**Stated exercise**
Copy out every line of the listing below, word for word, without changing anything.
=====
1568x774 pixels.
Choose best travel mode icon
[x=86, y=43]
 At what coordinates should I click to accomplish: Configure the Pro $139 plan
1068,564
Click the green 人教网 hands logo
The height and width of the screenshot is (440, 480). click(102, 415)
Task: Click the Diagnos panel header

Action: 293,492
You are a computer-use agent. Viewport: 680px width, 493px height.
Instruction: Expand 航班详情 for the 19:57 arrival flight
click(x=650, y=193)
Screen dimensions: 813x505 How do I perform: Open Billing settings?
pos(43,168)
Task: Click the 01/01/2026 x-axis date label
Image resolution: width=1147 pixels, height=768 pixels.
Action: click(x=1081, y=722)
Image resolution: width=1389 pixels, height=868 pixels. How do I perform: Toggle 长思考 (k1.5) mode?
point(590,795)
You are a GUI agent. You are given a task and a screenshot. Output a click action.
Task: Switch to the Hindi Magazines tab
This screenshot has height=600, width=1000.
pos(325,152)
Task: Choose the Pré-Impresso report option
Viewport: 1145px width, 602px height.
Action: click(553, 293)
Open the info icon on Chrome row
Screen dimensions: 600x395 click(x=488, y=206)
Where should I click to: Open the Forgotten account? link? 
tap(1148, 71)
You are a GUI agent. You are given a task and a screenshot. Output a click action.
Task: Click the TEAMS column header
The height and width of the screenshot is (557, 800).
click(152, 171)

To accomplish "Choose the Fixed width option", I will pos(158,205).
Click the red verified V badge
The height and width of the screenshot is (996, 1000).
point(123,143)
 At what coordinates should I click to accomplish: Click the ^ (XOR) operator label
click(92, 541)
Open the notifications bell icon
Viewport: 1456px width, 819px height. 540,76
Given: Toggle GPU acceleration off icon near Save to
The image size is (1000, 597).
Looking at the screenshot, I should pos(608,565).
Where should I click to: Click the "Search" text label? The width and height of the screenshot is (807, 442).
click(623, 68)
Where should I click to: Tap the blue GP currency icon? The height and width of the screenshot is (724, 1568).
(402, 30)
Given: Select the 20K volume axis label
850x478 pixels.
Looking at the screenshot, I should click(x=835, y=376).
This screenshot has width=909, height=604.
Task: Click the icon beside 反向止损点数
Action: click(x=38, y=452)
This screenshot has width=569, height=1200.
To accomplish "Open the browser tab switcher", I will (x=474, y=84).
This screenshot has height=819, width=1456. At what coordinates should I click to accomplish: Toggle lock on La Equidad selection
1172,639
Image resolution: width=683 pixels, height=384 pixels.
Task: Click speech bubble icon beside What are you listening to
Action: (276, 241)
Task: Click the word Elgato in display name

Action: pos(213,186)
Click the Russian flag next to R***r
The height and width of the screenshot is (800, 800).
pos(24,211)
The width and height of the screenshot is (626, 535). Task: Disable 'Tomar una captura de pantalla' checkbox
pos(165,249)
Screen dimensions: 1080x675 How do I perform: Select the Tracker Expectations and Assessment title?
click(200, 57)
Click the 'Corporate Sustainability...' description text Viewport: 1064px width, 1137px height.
=====
**Exercise solution**
1568x774 pixels.
Choose best travel mode icon
[x=86, y=43]
 At what coordinates should I click to accomplish: Configure the Pro $139 plan
1068,564
Click the green 人教网 hands logo
The height and width of the screenshot is (440, 480). click(102, 415)
Task: Click the Diagnos panel header

Action: 293,492
You are a computer-use agent. Viewport: 680px width, 493px height.
Instruction: Expand 航班详情 for the 19:57 arrival flight
click(x=650, y=193)
Screen dimensions: 813x505 How do I perform: Open Billing settings?
pos(43,168)
Task: Click the 01/01/2026 x-axis date label
Image resolution: width=1147 pixels, height=768 pixels.
Action: click(x=1081, y=722)
Image resolution: width=1389 pixels, height=868 pixels. How do I perform: Toggle 长思考 (k1.5) mode?
point(590,795)
You are a GUI agent. You are given a task and a screenshot. Output a click action.
Task: Switch to the Hindi Magazines tab
This screenshot has height=600, width=1000.
pos(325,152)
Task: Choose the Pré-Impresso report option
Viewport: 1145px width, 602px height.
Action: click(553, 293)
Open the info icon on Chrome row
Screen dimensions: 600x395 click(x=488, y=206)
Where should I click to: Open the Forgotten account? link? 
tap(1148, 71)
You are a GUI agent. You are given a task and a screenshot. Output a click action.
Task: Click the TEAMS column header
The height and width of the screenshot is (557, 800).
click(152, 171)

To accomplish "Choose the Fixed width option", I will pos(158,205).
Click the red verified V badge
The height and width of the screenshot is (996, 1000).
point(123,143)
 At what coordinates should I click to accomplish: Click the ^ (XOR) operator label
click(92, 541)
Open the notifications bell icon
Viewport: 1456px width, 819px height. 540,76
Given: Toggle GPU acceleration off icon near Save to
The image size is (1000, 597).
Looking at the screenshot, I should pos(608,565).
Where should I click to: Click the "Search" text label? The width and height of the screenshot is (807, 442).
click(623, 68)
Where should I click to: Tap the blue GP currency icon? The height and width of the screenshot is (724, 1568).
(402, 30)
Given: Select the 20K volume axis label
850x478 pixels.
Looking at the screenshot, I should click(x=835, y=376).
This screenshot has width=909, height=604.
Task: Click the icon beside 反向止损点数
Action: click(x=38, y=452)
This screenshot has width=569, height=1200.
To accomplish "Open the browser tab switcher", I will (x=474, y=84).
This screenshot has height=819, width=1456. At what coordinates should I click to accomplish: Toggle lock on La Equidad selection
1172,639
Image resolution: width=683 pixels, height=384 pixels.
Task: Click speech bubble icon beside What are you listening to
Action: (276, 241)
Task: Click the word Elgato in display name

Action: pos(213,186)
Click the Russian flag next to R***r
The height and width of the screenshot is (800, 800).
pos(24,211)
The width and height of the screenshot is (626, 535). Task: Disable 'Tomar una captura de pantalla' checkbox
pos(165,249)
Screen dimensions: 1080x675 How do I perform: Select the Tracker Expectations and Assessment title?
click(200, 57)
Click the 'Corporate Sustainability...' description text Viewport: 1064px width, 1137px height.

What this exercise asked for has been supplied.